On the islet of Revithoussa near Athens, Greece’s only liquefied natural gas (LNG) terminal station is operating at full capacity. The country has boosted LNG’s share in its energy mix since the onset of the energy crisis to protect households and businesses from blackouts.
For Greece, the rocketing cost of energy rather than supply security is the biggest challenge, as the country has made steps to diversify its energy sources.
RISING ROLE OF LNG
Currently, natural gas has a 30 percent share in Greece’s energy mix, equal to renewables, and the rest is oil and lignite, Michalis Mathioulakis, academic director at the Athens-based Greek Energy Forum think tank, told Xinhua in a recent interview.
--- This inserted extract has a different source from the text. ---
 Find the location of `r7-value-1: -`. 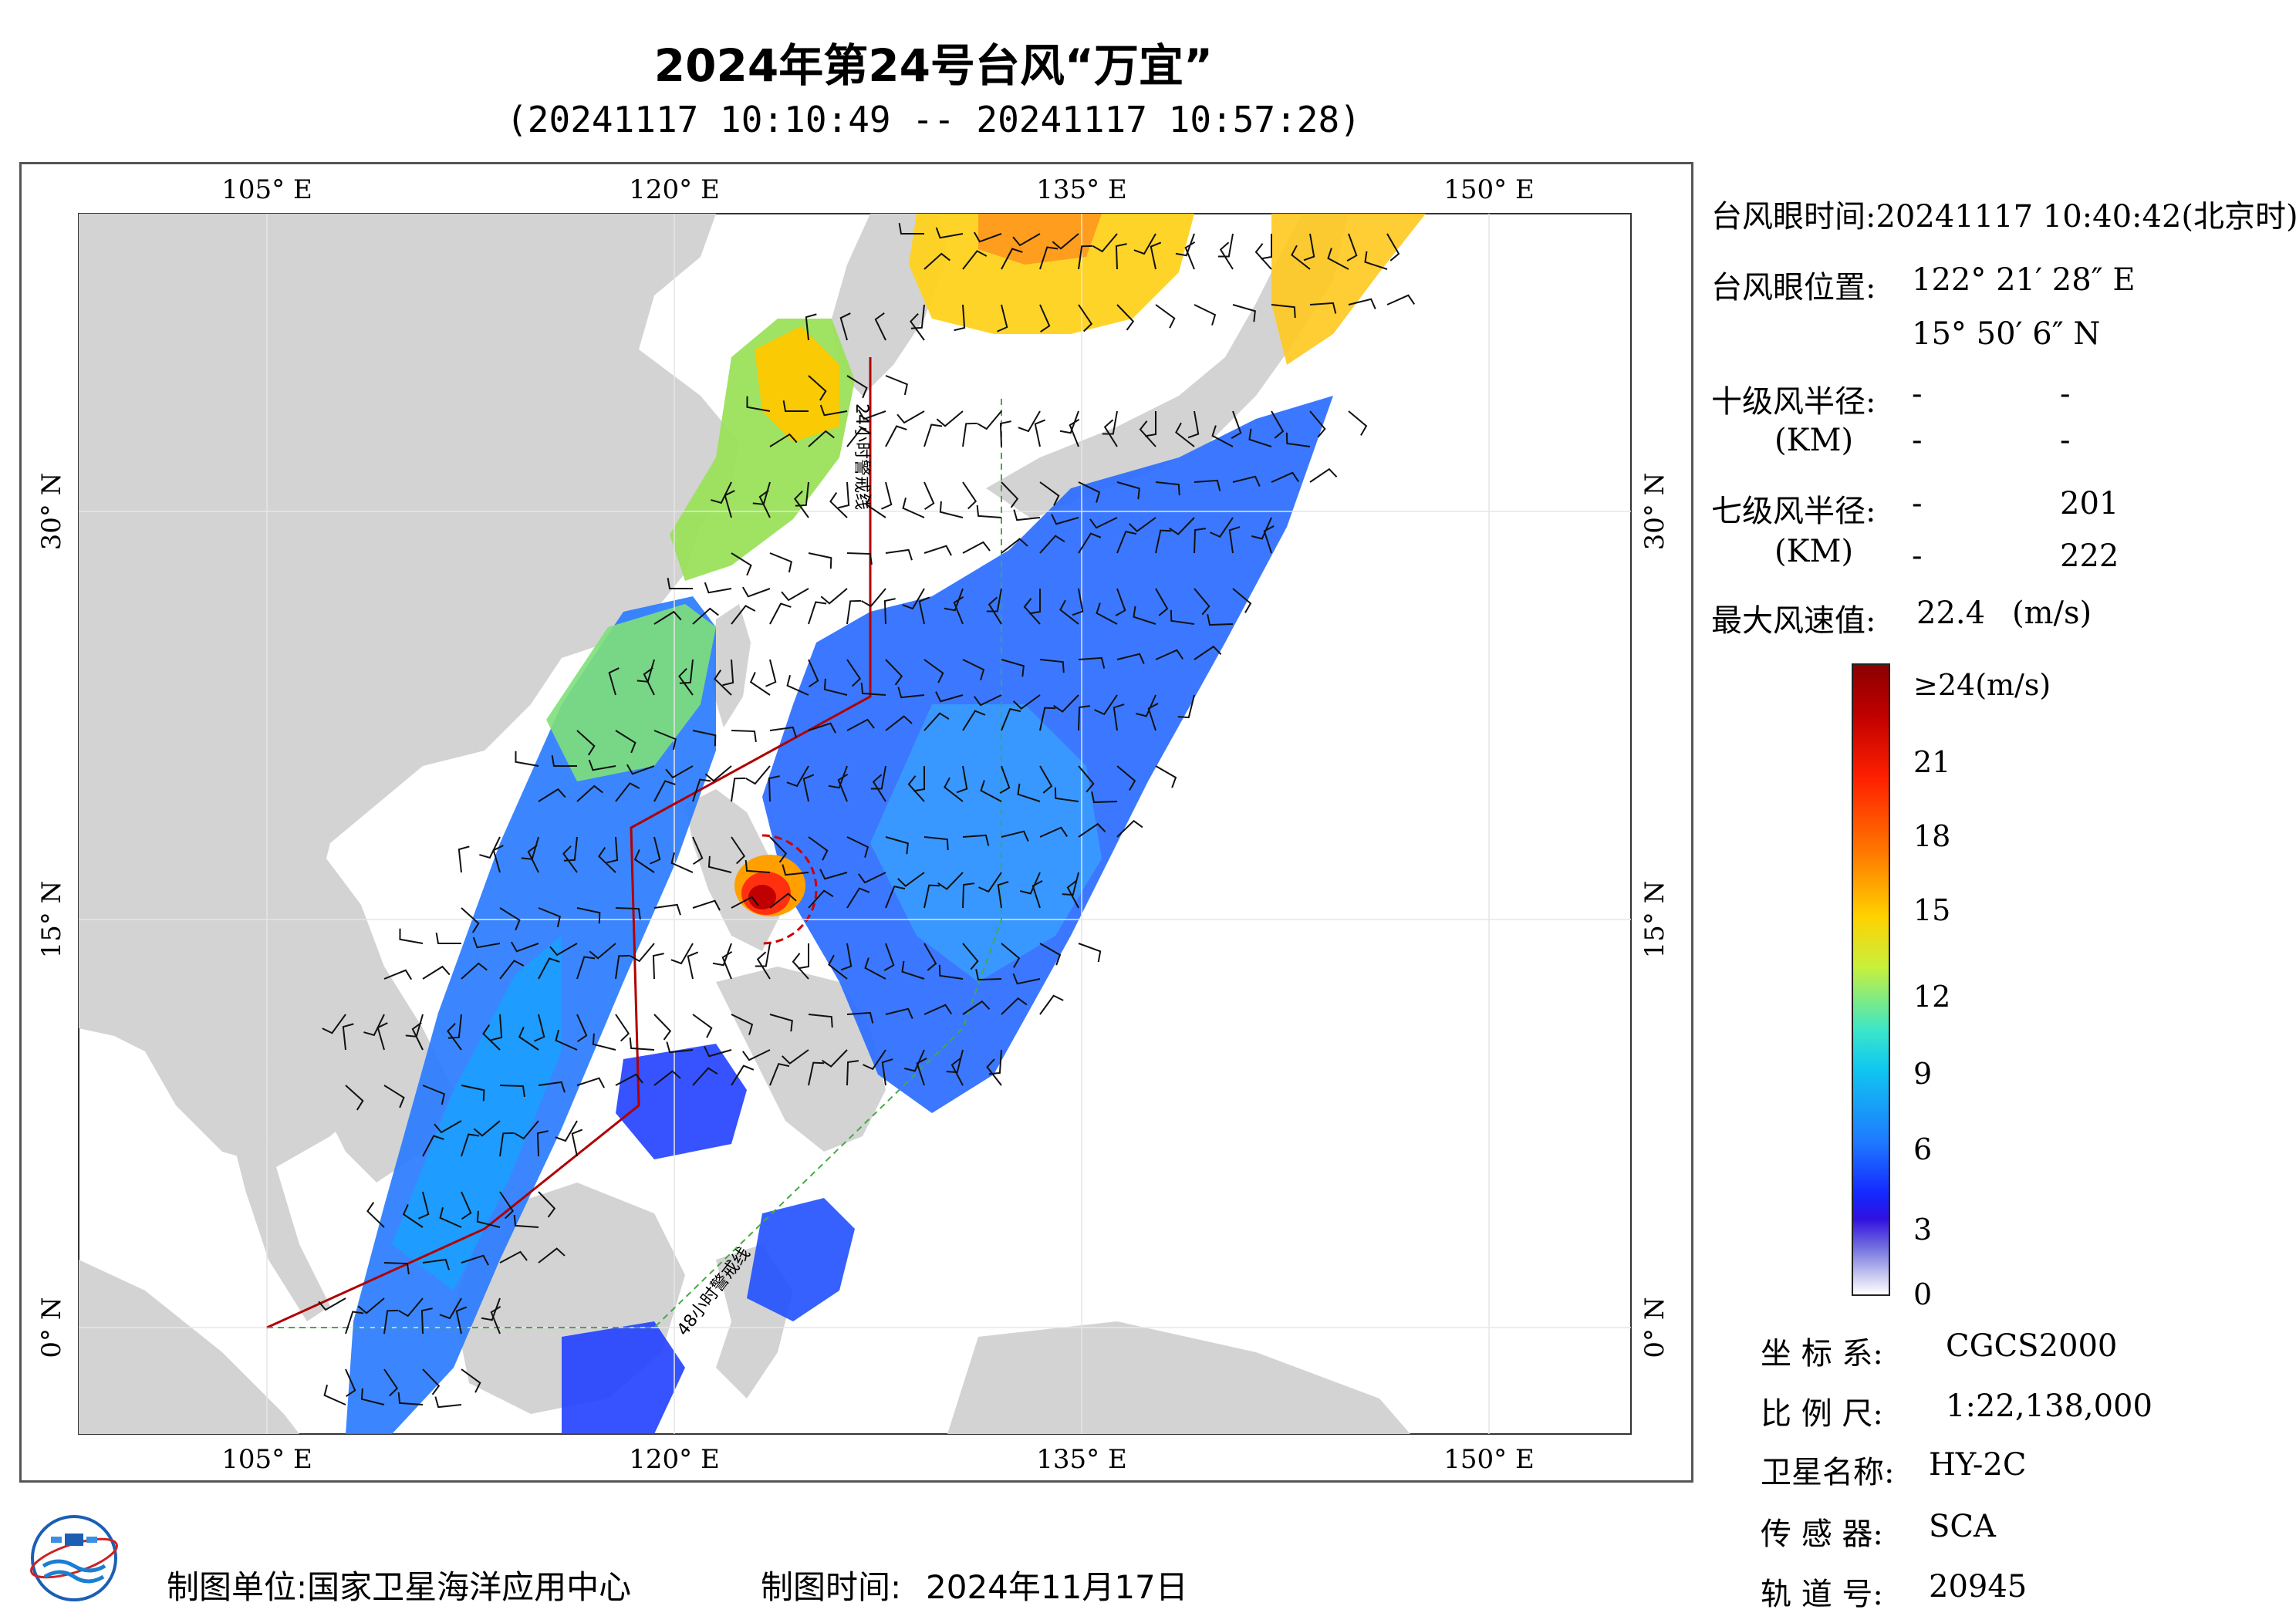

r7-value-1: - is located at coordinates (1918, 503).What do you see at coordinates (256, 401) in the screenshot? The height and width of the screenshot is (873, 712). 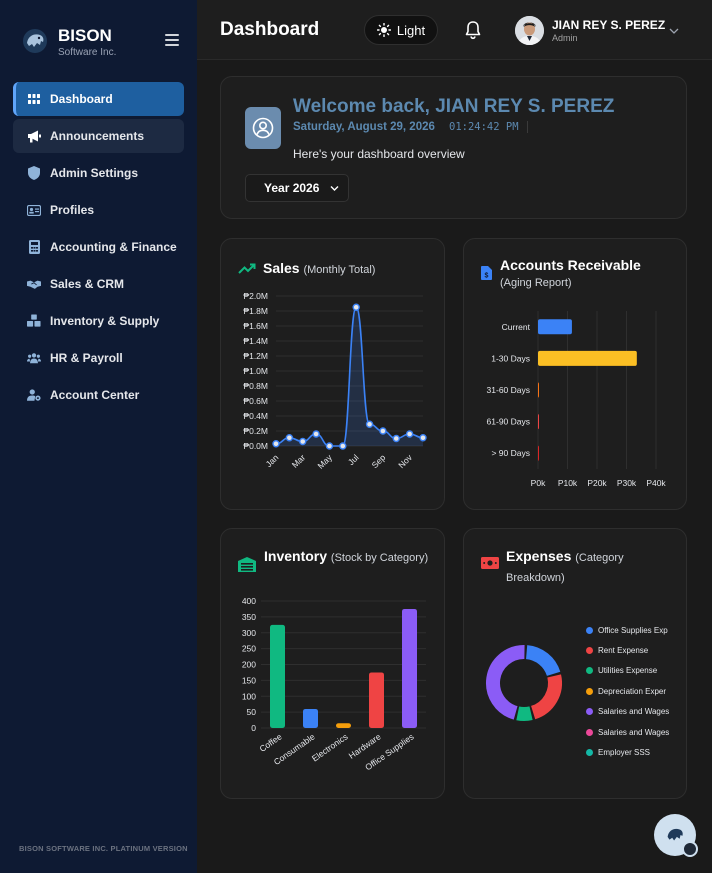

“Now the big difference in the gas department is that we have switched to almost 50 percent of our gas consumption coming from LNG, while this used to be down to 20-25 percent. This is a major difference after last year and the energy crisis,” he said.
Managed by the Hellenic Gas Transmission System Operator S.A. (DESFA), the Revithoussa LNG terminal is about to become the main natural gas entry point into the country in 2022.
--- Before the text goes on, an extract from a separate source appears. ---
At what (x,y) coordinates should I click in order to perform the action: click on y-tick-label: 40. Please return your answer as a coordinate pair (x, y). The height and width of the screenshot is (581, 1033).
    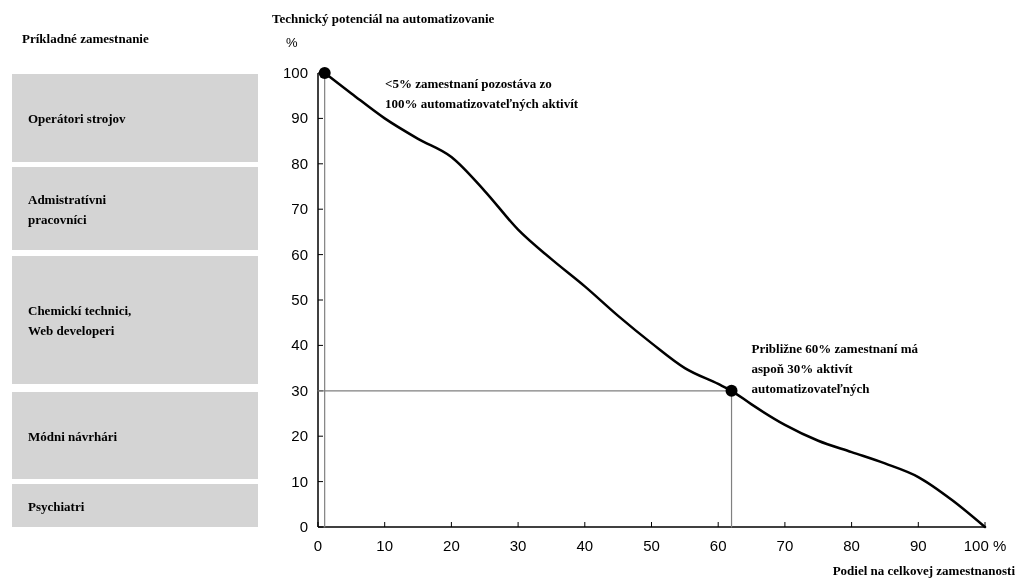
    Looking at the image, I should click on (300, 345).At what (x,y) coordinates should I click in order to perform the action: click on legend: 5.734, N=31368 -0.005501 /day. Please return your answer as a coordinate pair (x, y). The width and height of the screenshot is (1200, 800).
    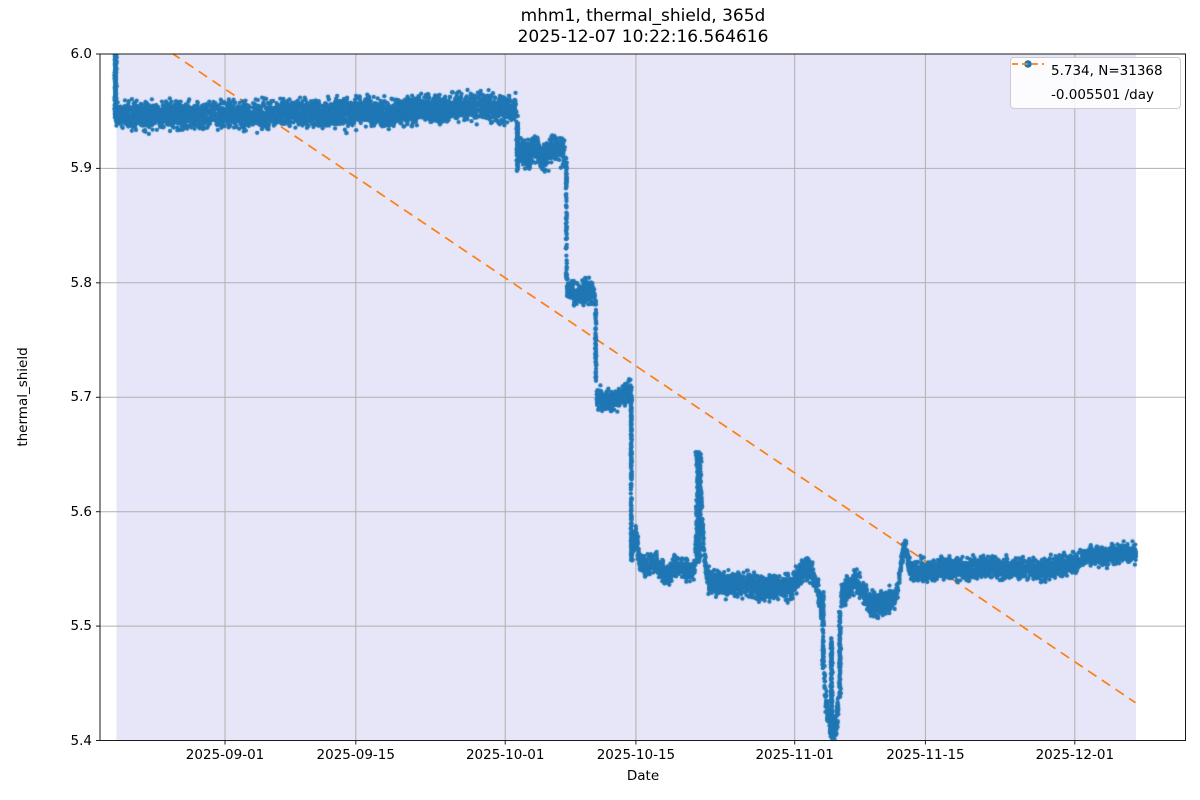
    Looking at the image, I should click on (1096, 83).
Nikos Katsis, asset management division director at DESFA, told Xinhua during a recent tour of Revithoussa that the terminal’s utilization has increased in recent years.
“In 2021, 32 percent of the volume consumed in the Greek market were regasified at Revithoussa. By August this year, this figure went up to 44 percent.”
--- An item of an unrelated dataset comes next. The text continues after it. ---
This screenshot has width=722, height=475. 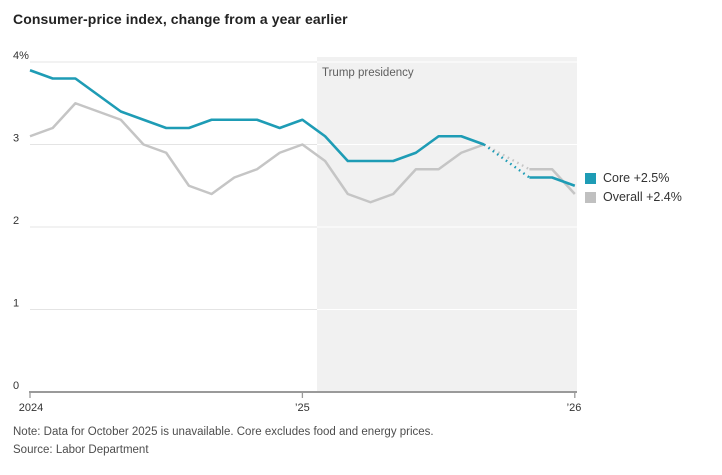 What do you see at coordinates (81, 450) in the screenshot?
I see `source-text: Source: Labor Department` at bounding box center [81, 450].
The terminal has a regasification capacity of 1,400 cubic meters of LNG per hour. It has three storage tanks, with a total capacity of 225,000 cubic meters, according to Katsis.
Since its inauguration in 2000, the terminal has received LNG from 16 different countries. This year, 60 percent of the 50-odd shipments came from the United States, with Algeria being the second largest source, he said.
In order to respond to increased demand, in August this year the DESFA leased a floating storage unit (FSU), Katsis said. An LNG carrier with a capacity of 150,000 cubic meters of LNG is now docked next to Revithoussa’s three storage tanks.
SKYROCKETING ENERGY PRICES
“Just like elsewhere in Europe, households in Greece are increasingly worried about their energy bills,” said Mathioulakis, who is also an energy strategy analyst at the University of Macedonia in northern Greece.
Natural gas prices increased by 261.3 percent in August this year compared to the same period in 2021, and the respective figure for electricity prices was 38.5 percent, according to the latest official data provided by the Hellenic Statistical Authority (ELSTAT).
ELSTAT attributes the bulk of the 11.4 percent increase in the annual inflation rate in August to the rise in energy costs. The Greek inflation rate hit a 30-year record of 12.1 percent in June.
The Greek government has adopted a series of measures to support the country’s consumers. To date, it has allocated 9.8 billion euros (9.4 billion U.S. dollars) to subsidize the electricity and natural gas bills of households and businesses, Greek Finance Minister Christos Staikouras told Parliament last week.
However, Mathioulakis said that the bills are still 60-70 percent higher than last year. “This is a big problem.”
Andreas Kondylis, mayor of Alimos, a suburb of Athens, told Xinhua that society as a whole has been affected by the high energy prices.
“People are extremely troubled, extremely anxious and under pressure financially by the high energy prices. State aid has given them breathing room, but they still find it hard to deal with the rising cost of living,” Kondylis said.
“We need to see this as a market problem and not as a geopolitical problem and try to solve it that way,” Mathioulakis said.